この国のあらゆる経済現象は宗主国のagenda(日米経済調和対話)に基づいて進捗しています。国土全域におよぶ汚染ガレキの搬送は蒙昧の所産ではなく、むしろ壮大な医療市場創出を目的とする酷薄の理知であるとみなすべきでしょう。

過去10年以上にわたり米国の医療・保険業界は2000億円規模の資金を投じ突出したロビー活動を継続していますが、その最たる狙いが日本市場の制圧にあることは周知のところです。医薬品、医療機器、医療IT、医療保険また医院の株式会社化など、米国は日本国を最大の医療マーケットと位置づけ規制改革の執拗な要求姿勢を崩すことはありません。

まして3.11を契機とし放射線由来の疾患が世界最富国で永年に生起するのですから、野心がこの商機をさらに拡充し、市場の絶対化を目論むのは必定と言えるでしょう。抗弁あるいは反駁を斟酌しても、原発事故が多国籍医療カルテルにとって福音であることは間違いありません。

広範囲な核物質の拡散と病理の蔓延は専制者(米国)と代行者(官吏)間におけるalliance(連携)であり、荒廃する国土はあらゆるメディカルマーケティングが羨望する豊穣の沃野と化してます。すでに個々はアンチユートピア世界の住人であり、生命も尊厳も知性も冒涜されながら、怠惰な無知に安住し現実の虚偽性に気づくこともありません。

この国は解体の途上にあります。首都圏へ汚染が進捗しているのですから、今後は指数関数的に種々の疾患が勃発し、医療費の増大と経済の後退、不可逆な人口減と加速的な歳入減、財政収支はこれらの協奏により圧迫され、終局的に社会保障制度も破綻することになるでしょう。

さらに土地本位制度の崩壊は株式市場の壊乱と同義であり、連鎖して通貨暴落となることは語るまでもありません。おおよそのシンクタンクは各々の社会現象に対し周到なシミュレーションを行なっているのですが、資本行動はカオスと錯乱に乗じ巨利を貪る機会を穿っています。

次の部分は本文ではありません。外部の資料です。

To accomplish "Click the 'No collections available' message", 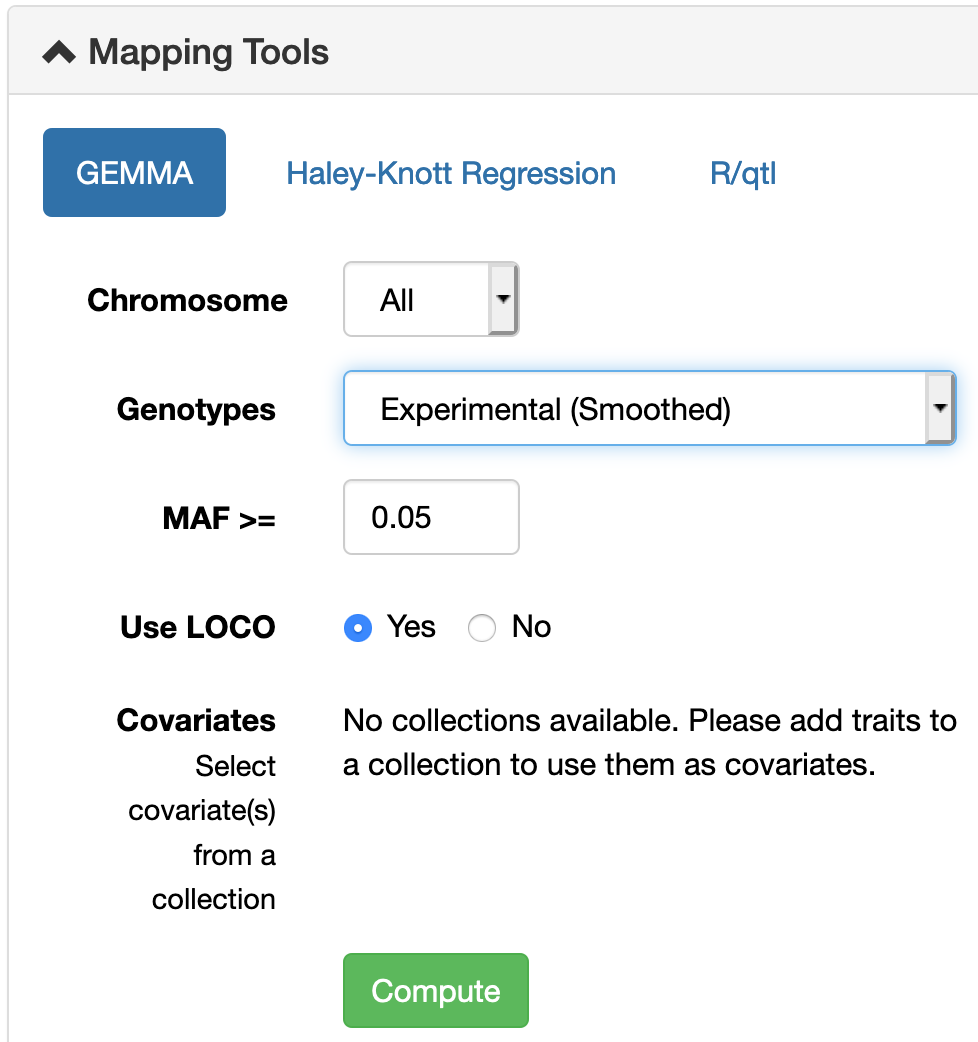I will pyautogui.click(x=649, y=742).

汚染の顕在化に伴い株式や債権は未曾有の乱高下へ突入するのですから、金融市場は投機グループにより凄まじい狩場となり、莫大な社会資本が国外流出するのは必定です。この現象は官僚腐敗、制度疲労財政破綻原発事故という国家崩壊の要件を万端に満たしたソビエト末期のdeja-vu(既視)であり、むしろ全ては破綻を前提としたシナリオに従っているわけです。

つまり帰属は文明先進国ではなく人権抑圧の第三世界であり、国家は民族集団ではなく閨閥集団の従属物であり、世界は生命の多様性ではなく資本の単一性にフォーマットされているのですから、我々は生存にむけてあらゆる概念の改鋳を迫られています。